There is no fundamental guide on "numbers of powers" as that doesn't exist on this level of abstraction. However, there are ways to quantify most of what a controller/leader does and apply it to the concept of party-as-character for purposes of optimization.
Let us start with the most difficult to classify, controllers. (And some theory)
While the other classes have axes the paper by myself and Russell: Damage Dealing (strikers), Damage Capacity (defenders), and Damage Mitigation (leaders), controllers have no epistemological representation as an axis because they do so many different things.
First, let us set aside the measurements of controllers that are adequately represented by other axes:
Damage Dealing can and does effectively eat their AoEs. It is possible to apply a multi-target multiplier as presented by me here. The math presented in that chart was derived from a Monte Carlo simulation that I believe has significant validity. Therefore, it is possible to build a "blaster" controller with reference to the striker damage chart. The trick is that the controller, by virtue of her multi-targeting, attacks the encounter as a whole. While this oft-times does more damage, the controller qua blaster is much less effective than a striker in "damage mitigation" by virtue of not applying that all-important status effect: dead.
Debuffs are quite adequately represented in damage mitigation or damage dealing.
If a controller applies penalties to a monster's defenses (causes it to grant CA, or equivalent thereof), that can be captured as damage dealing: you multiply the bonus in accuracy by the damage output of the other members of the party who would normally take advantage of your buff. If you apply increased damage, you multiply the normal accuracy of others attacks by only the increased damage (multiplied by your accuracy, of course).
Debuffs to the monster's accuracy or damage output are under damage mitigation.
The most common: dazed, is a pain to model. Most of the time, you're not going to be mitigating all that much damage from dazed. (Limiting tactical options yes, damage no.) Given that monsters can charge or do ranged attacks. You are, however, allowed to count it as mitigation if it accompanies forced movement, proning, or another character using the dazed to have the monster do less damage.
Still, debuffs are nominally damage mitigation.
Buffs should be treated as reversed debuffs (who'da thunk?). Benefits to PC accuracy are multiplied as above, And benefits to PC defenses are as above.
Sliding and forced movement is a right pain. As an off-the-cuff rule of thumb, slides of 1-2 should effectively be considered combat advantage, and 3+ for an extra target in another player's AoEs. Beyond this, I don't have any adequate models of the specific impact that a slide has as the slide resides almost purely in the mechanical-functional level of tactical expression on the battlefield.

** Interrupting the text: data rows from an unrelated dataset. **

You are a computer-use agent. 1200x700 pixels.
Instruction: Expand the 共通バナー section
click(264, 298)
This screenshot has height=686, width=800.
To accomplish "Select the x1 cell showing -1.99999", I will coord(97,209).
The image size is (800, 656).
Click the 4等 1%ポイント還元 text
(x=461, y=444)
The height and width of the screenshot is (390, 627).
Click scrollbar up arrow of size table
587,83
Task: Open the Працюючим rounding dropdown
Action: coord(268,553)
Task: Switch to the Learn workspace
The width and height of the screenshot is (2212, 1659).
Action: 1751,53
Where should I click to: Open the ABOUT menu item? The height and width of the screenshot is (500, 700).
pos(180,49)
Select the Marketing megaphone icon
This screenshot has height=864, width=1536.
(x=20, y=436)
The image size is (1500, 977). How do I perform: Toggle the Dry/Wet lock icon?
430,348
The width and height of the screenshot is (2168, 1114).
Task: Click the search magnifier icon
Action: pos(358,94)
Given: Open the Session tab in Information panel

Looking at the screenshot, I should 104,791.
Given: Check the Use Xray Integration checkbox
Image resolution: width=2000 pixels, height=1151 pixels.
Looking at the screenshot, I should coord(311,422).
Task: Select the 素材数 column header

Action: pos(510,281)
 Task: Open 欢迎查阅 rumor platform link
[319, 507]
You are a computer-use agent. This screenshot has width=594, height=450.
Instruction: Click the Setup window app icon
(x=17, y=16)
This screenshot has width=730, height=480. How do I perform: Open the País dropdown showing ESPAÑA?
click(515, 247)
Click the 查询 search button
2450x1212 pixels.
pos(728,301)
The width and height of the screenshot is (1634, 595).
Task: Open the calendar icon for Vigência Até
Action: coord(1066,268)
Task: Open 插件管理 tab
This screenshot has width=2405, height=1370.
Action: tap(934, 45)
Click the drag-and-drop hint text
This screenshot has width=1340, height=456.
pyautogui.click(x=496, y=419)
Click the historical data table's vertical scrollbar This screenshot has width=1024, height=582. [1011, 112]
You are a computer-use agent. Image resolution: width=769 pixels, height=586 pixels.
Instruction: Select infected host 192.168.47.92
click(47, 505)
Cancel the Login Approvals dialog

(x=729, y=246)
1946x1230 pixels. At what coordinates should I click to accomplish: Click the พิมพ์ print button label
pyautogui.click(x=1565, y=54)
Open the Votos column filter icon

With the edge cases out of the way, we can now look at the Damage Capacity and Damage Mitigation axes. Consider sections 2.2.2 and 2.2.3 of my paper.
Damage Capacity notes:
"A functional categorization of this axis articulates four benchmarks:
4 rounds, 8 rounds, 12 rounds, and 16 rounds. The nature of the system
makes it difficult to make a character able to survive less than four
rounds of combat (on average), and exceedingly few combats last more
than 12 rounds, much less 16. The higher numbers on this axis
represent a willingness to engage multiple enemies at the same time,
rather than a willingness to literally stand in front of an enemy and
ignore them for 16 combat rounds."
Thus, you can measure how your powers, through damage mitigation, impact other players' damage capacity. Defenders have it easy, of course. I would recommend a defender be a 12 round character and most others shoot for 8.
Damage Mitigation, as ever, is the annoying part, as it is a measure of how you influence other peoples damage capacity and damage dealing axes. As a theoretical axis its fine, but it is indeed difficult to quantify.
The best way to quantify it (not expressed in my paper due to length limitations) is if everyone in your party is using this model. Then you can measure the amount of change your powers create in the other two axes.
No change, obviously, would be the zero-point of the axis. And a lazy-lord would be the maximum, as they take no standard actions for themselves, but always use their powers to influence the other players' characters.
Functionally, however, there are no recommended "quantities" of actual buffs as they do not exist on the same mechanical-theoretical level as these axes. The buffs and debuffs are how one expresses these axes on the mechanical-functional level. Therefore, favourite no specific buffs when considering them on the mechanical-theoretical, but instead consider how they impact the party's damage capacity and damage dealing.
It is therefore possible to consider controllers and leaders in the damage-capacity and damage dealing axes if one considers the party as a single organism. If you calculate the everyone's damage-dealing capabilities, you should be able to observe the difference between that and the expected number of monsters who die to the party's hand per round. If there's a difference and you're a controller/leader, inspect your powers to see if they can make up the slack through the measurement techniques above.
You can perform a similar operation on damage capacity.